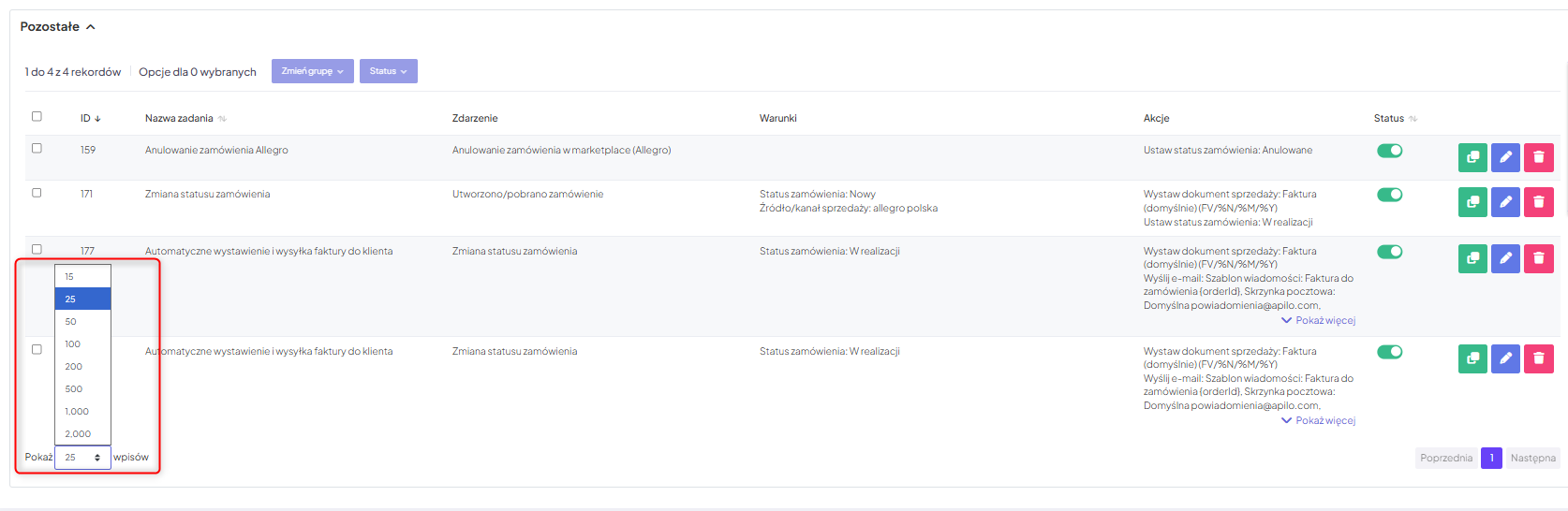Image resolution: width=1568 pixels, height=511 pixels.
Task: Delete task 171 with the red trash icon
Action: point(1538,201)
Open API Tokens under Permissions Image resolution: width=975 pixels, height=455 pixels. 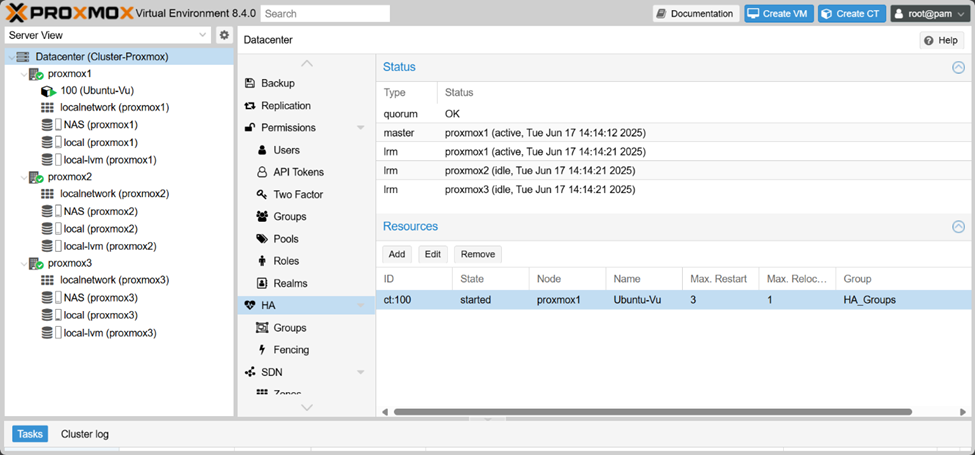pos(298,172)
═══
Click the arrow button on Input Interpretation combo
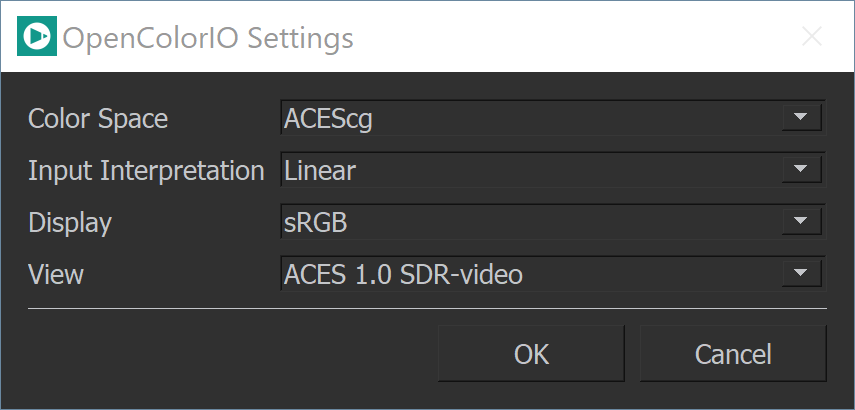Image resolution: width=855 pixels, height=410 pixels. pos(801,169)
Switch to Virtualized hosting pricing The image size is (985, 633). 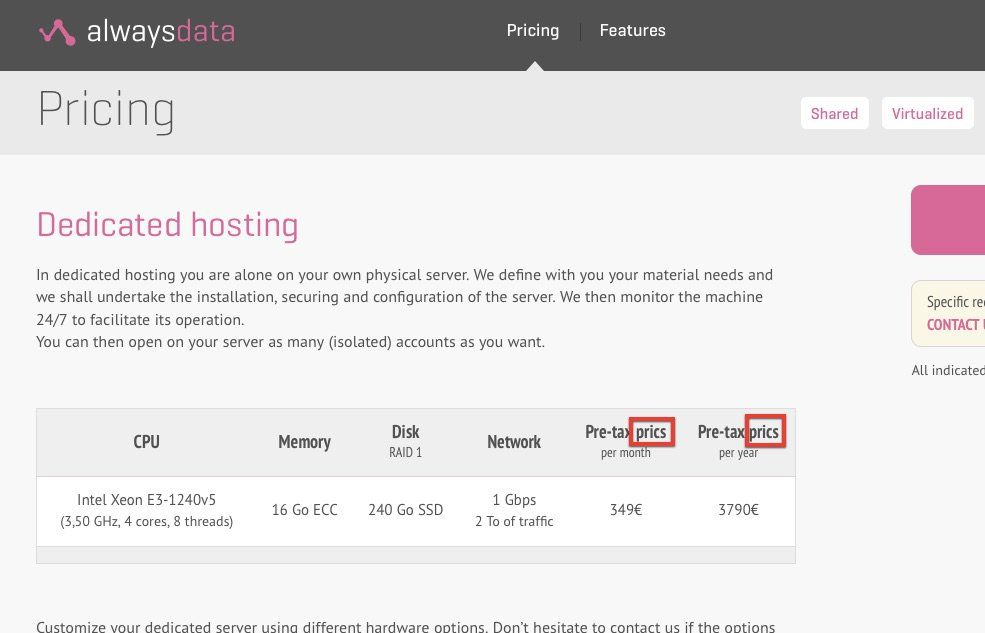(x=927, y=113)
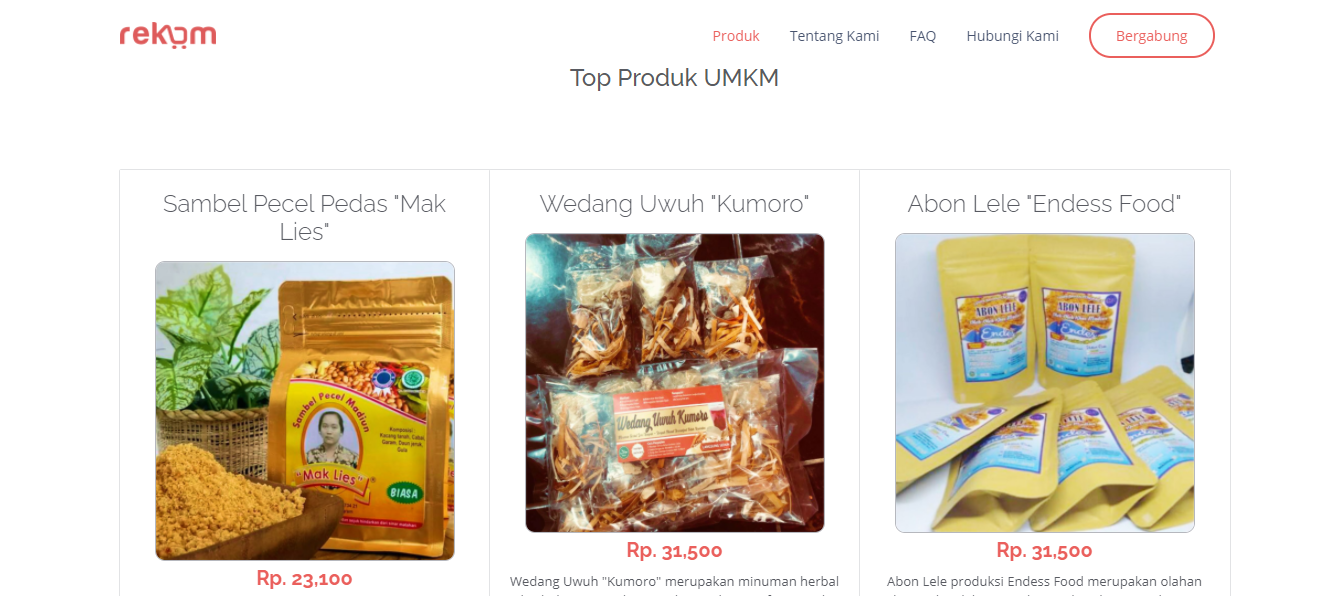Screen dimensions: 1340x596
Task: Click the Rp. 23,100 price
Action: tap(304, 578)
═══
■ Work to be completed
How many lines of the data above contain the string "Click"? Matching is case-sensitive, and your reply should be the number alone.

■ Complete answer
2